Mohr’s voice was surprisingly high-pitched for such a tall man. He was too tall ever to be comfortable in a U-boat, lean, older-looking than his thirty–two years, his face weathered brown and creased.

‘We’ve spoken often of the days to come,’ he said with quiet authority, ‘but I must remind you again. We still have a part to play in this war. Carry on fighting for your Fatherland.’

He had warned them time and again: be silent, be strong. They would be separated and questioned. It was vital they kept their discipline and the details of the mission locked tight. The British would work away at the smallest crack, prising it open until they knew all there was to know of the 112 ’s mission.

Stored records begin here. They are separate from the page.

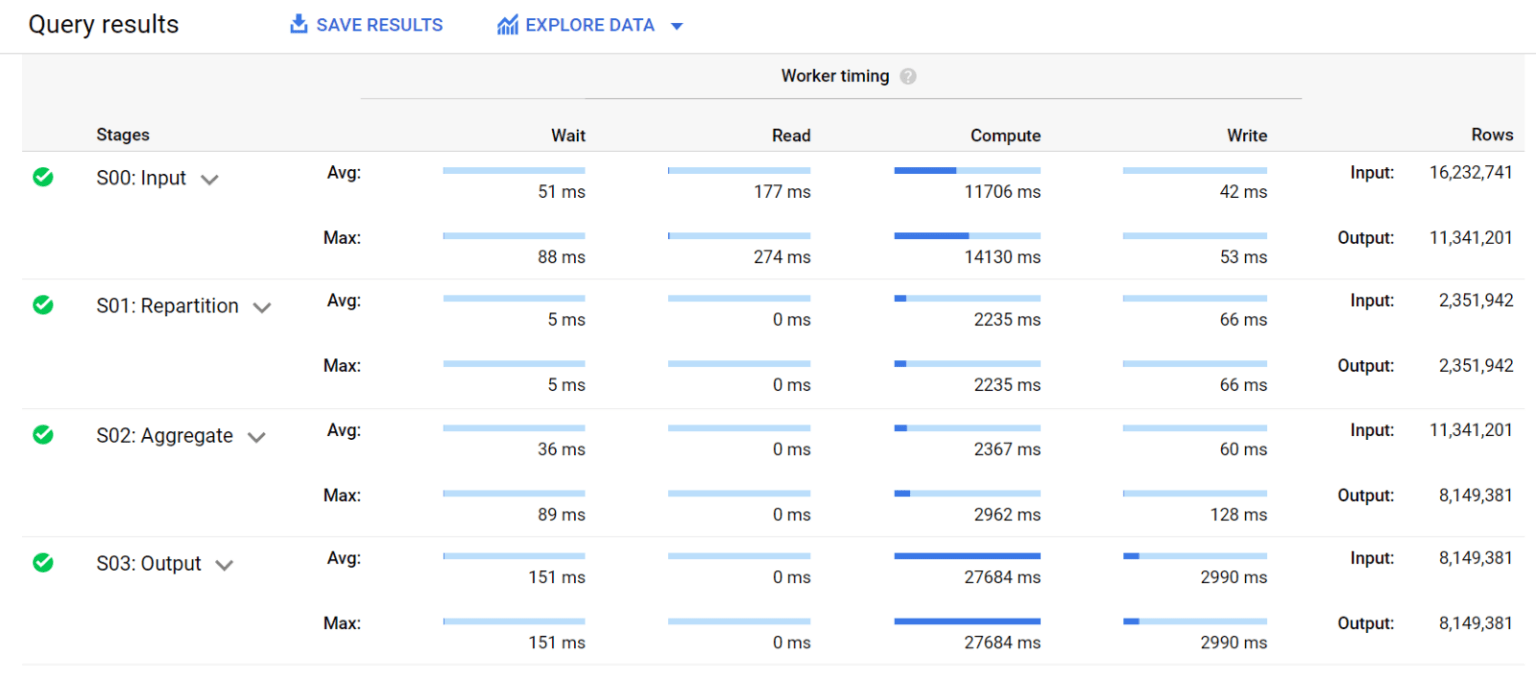Click the SAVE RESULTS link
1536x680 pixels.
tap(380, 24)
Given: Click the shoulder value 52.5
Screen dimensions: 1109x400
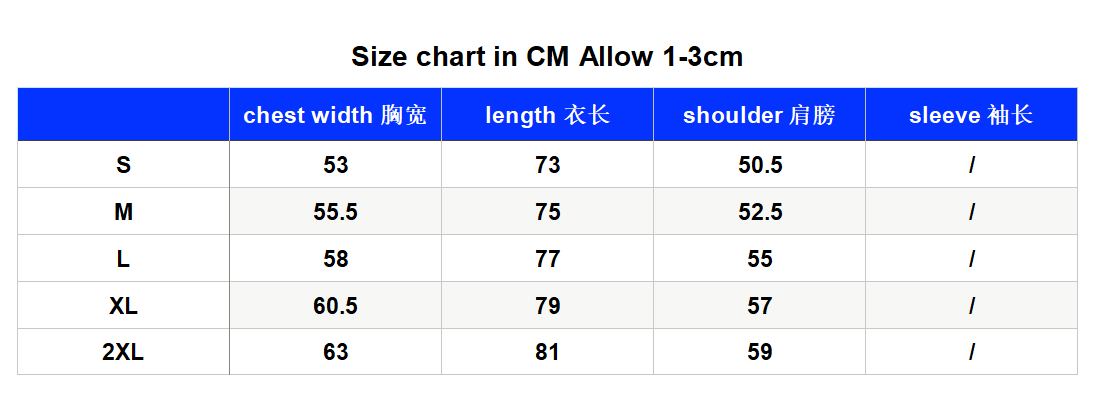Looking at the screenshot, I should pos(760,211).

There were voices in the passage and someone began to turn the handle of the wardroom door. Mohr got to his feet and picked up his white commander’s cap: ‘Remember, do your duty. Be vigilant. Victory is certain.’

11

It was still coppery bright when the sirens began to wail again, the last of the sun diffused in the warm haze of smoke rising from the city’s smouldering streets. Within minutes, a ragged tide of humanity was surging along Lime Street: travellers with suitcases, servicemen with their girlfriends, the very old and the very young. No one panicked or protested. They moved with hunched, weary resignation. Lindsay stepped from the shelter of a doorway into the street and looked up to a skyline of broken brick pillars and roofless gables. Liverpool was being stripped to its core. The sirens began to die away. Lime Street was almost deserted now. He turned and followed the stragglers to the corner of Hanover Street where a patient queue was filing down steps into a large underground shelter. A stout old woman hobbled past him on swollen feet, a basket of food on one arm, a bundle of blankets beneath the other. It was going to be oppressively close inside the shelter. Lindsay lit a cigarette and walked a little way along the empty street. Beyond a telltale mound of brick and broken plaster he could just make out the domeless silhouette of the old Customs House. The city was black now and almost silent as if it were holding its breath.